We read with great interest the scientific letter published by González et al1 in Revista Española de Cardiología, and, after first congratulating the authors, would like to make several comments on its content.
We know that heart failure is a complex and multifactorial syndrome that affects a high percentage of patients. Moreover, the number of patients is increasing due to the progressive aging of the population. Clinical practice guidelines recommend the implementation of multidisciplinary programs as a priority.2 One of the keys to the success of these programs lies in health education interventions, essentially carried out by nurses, as reflected by several studies.3 Given their high workload, physicians have less room for maneuver for dedicating more time to patients.4 Nurses therefore take on most of the burden of the educational process, although without undermining the roles of other members of the team.
With regard to the published letter, we have several doubts. First, it would be interesting to know whether the nurses’ telephone calls follow a predetermined structure or protocol depending on the reason for the call or whether they simply respond to the demands of the patient. Second, we would also need to know which interventions are performed by nurses, depending on the reason for the call. Finally, the number of bureaucratic questions addressed by the nurses is noteworthy and such doubts could perhaps be resolved by administrative staff.

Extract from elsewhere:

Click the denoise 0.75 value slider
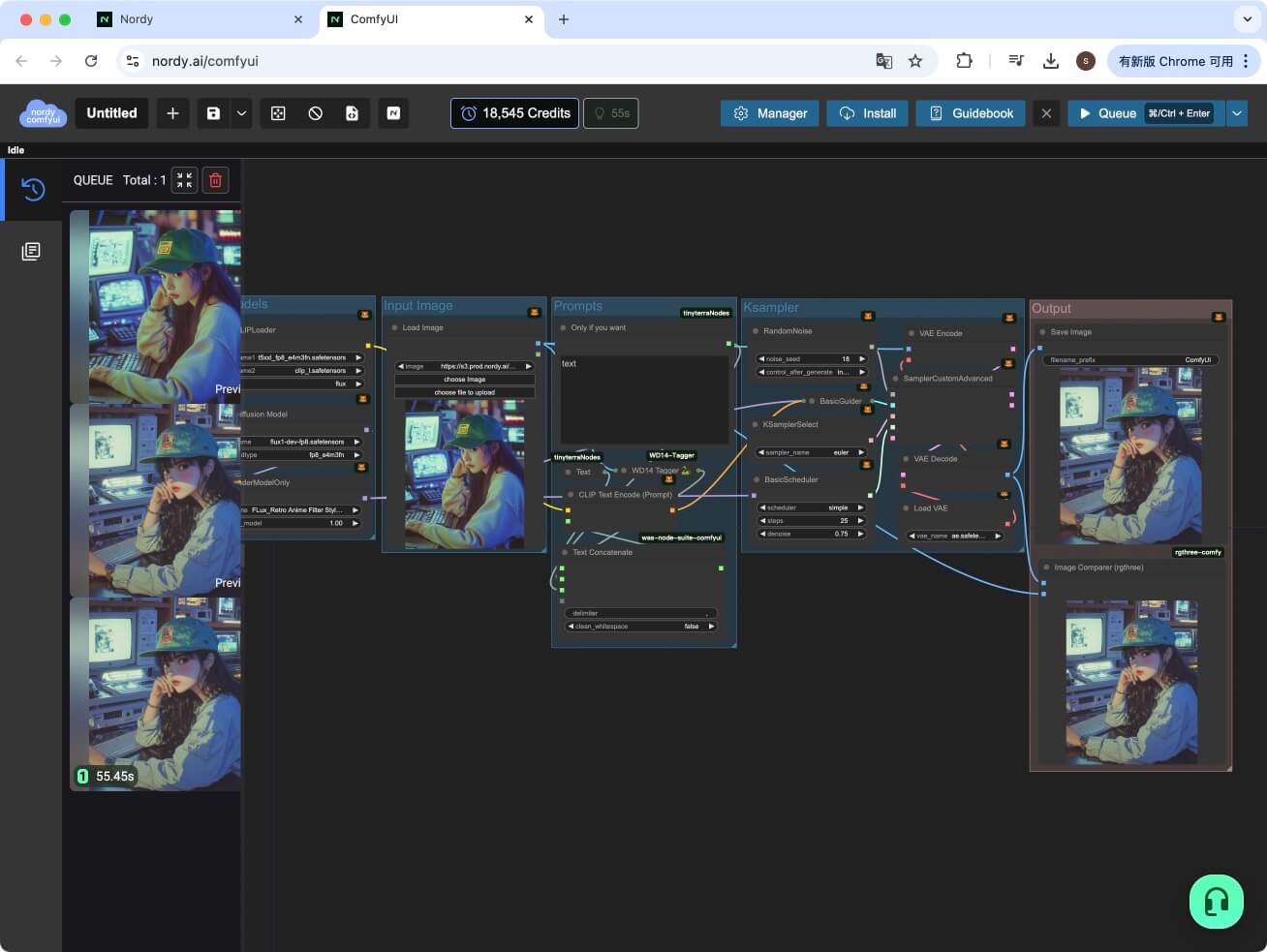Viewport: 1267px width, 952px height. point(812,534)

It is our understanding that within an educational program, taking calls should be a complementary activity to other, more important interventions. In fact, telephone support has not been shown to provide a benefit and the evidence is not sufficiently solid to support recommendation in the clinical practice guidelines.2
In the figure that is published in the letter indicating the reasons for calling, we noted that patients have problems essentially with treatment. These results may suggest that the number of calls increases due to lack of a prior educational intervention on the patient’ treatment plan, leading to subsequent doubts.
A substantial proportion of calls may be due to strong trust in the unit staff and their accessibility, making the patients dependent on the system. In fact, older patients call about other noncardiologic treatments. This would appear to go against encouraging self-care, one of the initial objectives and one that has been assessed in previous studies.5
With regard to the multidisciplinary approach, we should not forget other levels of care and seek the involvement of primary health care professionals, who are usually the first point of contact when older patients attend the clinic for symptoms of acute heart failure.6 In addition, it would be a good moment to establish strong alliances with community nursing, which is also promoting goals such as self-care.
In summary, the authors are right in affirming that their results may be relevant for planning future heart failure units. In our humble opinion, it is necessary to standardize interventions through a health plan or program that overcomes the barriers between patients and their treatment.